Otra intervención memorable de la ministra Cáceres, dicho sea de paso, ha sido la de declarar que el Ejecutivo no observó la ley sobre el retiro del 25% de los fondos de las AFP –a la que se oponía– porque “respeta los fueros del Congreso”. De acuerdo con la lógica que propone, debemos colegir entonces que, al sí observar la que suspendía el cobro de peajes, los atropelló.

—Policías y ladrones—

Las frases centelleantes no escasean tampoco en el sector Interior. Su anterior titular, Carlos Morán, renunció al cargo hace apenas dos semanas y el primer ministro Zeballos, en su habitual castellano de salón, sentenció que lo había hecho por “consideraciones de índole personal, lo cual lo respetamos”.

Acontecimientos posteriores, no obstante, sugieren que fue más bien la confusión de lo personal con lo público lo que estaba causando estragos en el área bajo su responsabilidad. Sospechas de corrupción, en efecto, ensombrecieron por esos días compras y contrataciones de servicios realizadas en la PNP en el contexto de la emergencia.
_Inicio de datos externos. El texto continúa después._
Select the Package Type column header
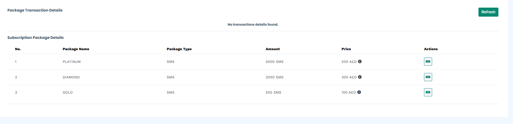 coord(179,49)
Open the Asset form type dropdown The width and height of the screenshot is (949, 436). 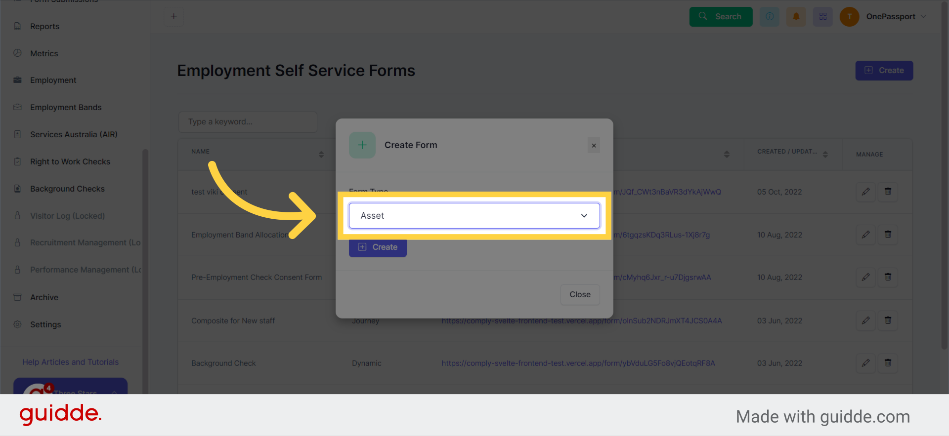[475, 216]
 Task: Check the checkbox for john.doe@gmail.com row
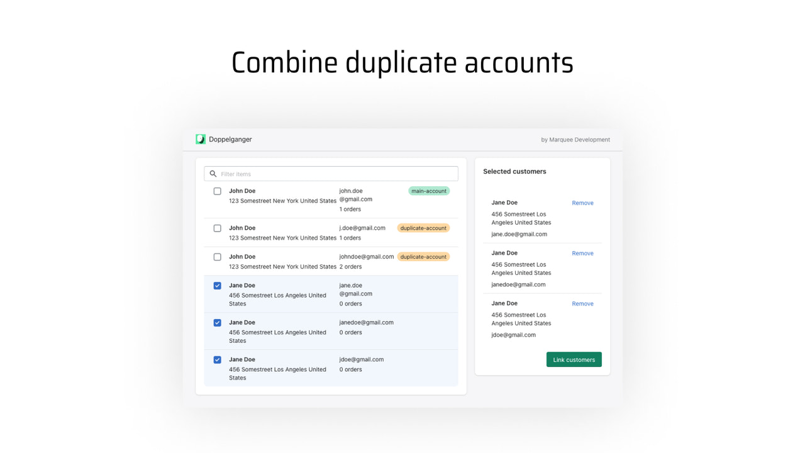[x=217, y=191]
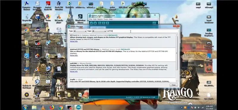
Task: Click the Verify checkmark icon in Arduino toolbar
Action: coord(91,23)
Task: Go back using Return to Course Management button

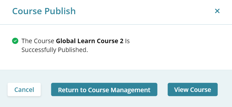Action: (x=104, y=90)
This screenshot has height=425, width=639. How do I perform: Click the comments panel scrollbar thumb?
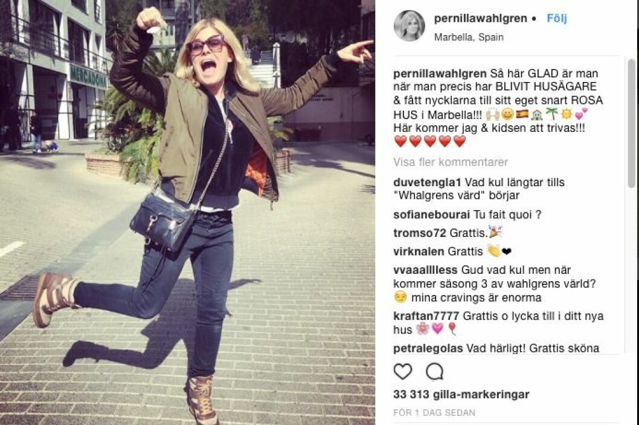click(631, 122)
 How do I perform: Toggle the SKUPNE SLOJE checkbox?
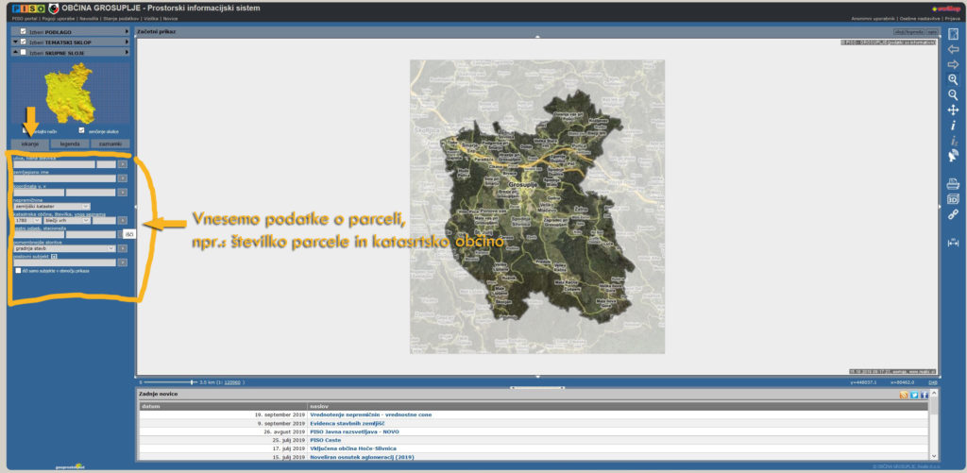coord(23,53)
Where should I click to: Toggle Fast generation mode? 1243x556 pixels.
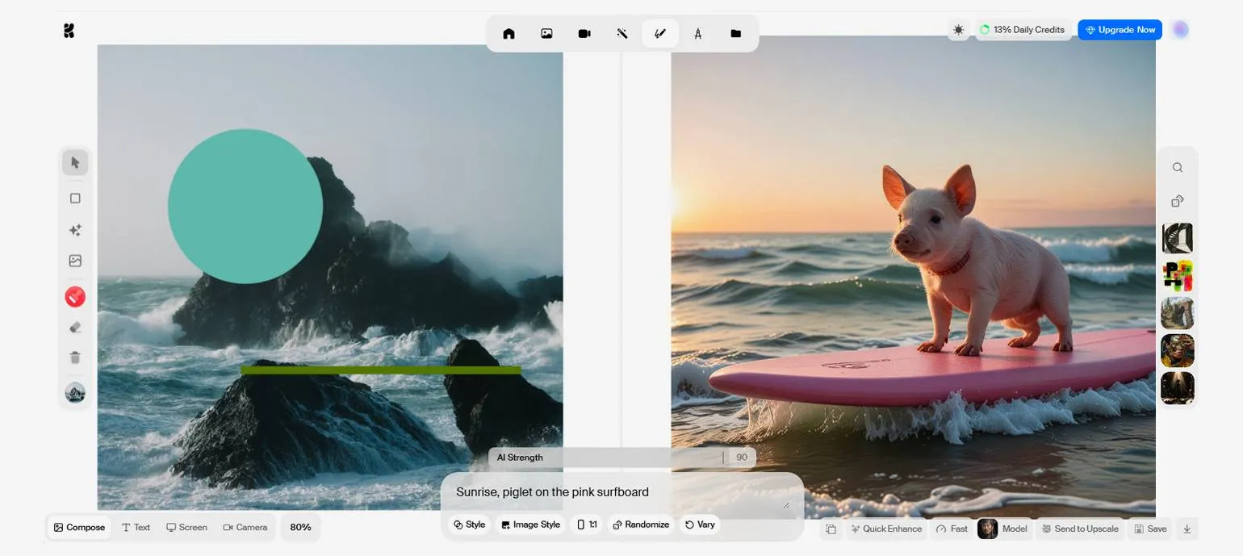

Y poco después, ciertos flamantes nombramientos tuvieron que ser desactivados a paso de polca por razones que se trataron de camuflar. Concretamente, el general Max Iglesias fue cambiado tras solo diez días de haber accedido al cargo de teniente general de la Policía Nacional, y Juan José Santiváñez, jefe del gabinete de asesores del nuevo ministro de Interior, Gastón Rodríguez, no duró ni 72 horas en su puesto.

Rodríguez sostuvo que lo primero obedeció a la necesidad de “darle una profunda oxigenación” al comando institucional (una necesidad que, aparentemente, no era obvia diez días antes) y defendió la efímera designación de Santiváñez (abogado de causas que entraban en abierto conflicto con su nueva posición) alegando que era “un hombre preparado, que tiene cinco maestrías en el extranjero”. Menudo papelón.

Con ministros como estos, en fin, que a pesar de tener la edad o el peso reglamentarios son de alto riesgo, llevó adelante hasta ayer el gobierno la emergencia. Y ahora resulta que con ellos mismos la tendremos extendida.

Aunque solo fuese por el placer de ver que les echan agua, ¿no podremos llamar a los bomberos?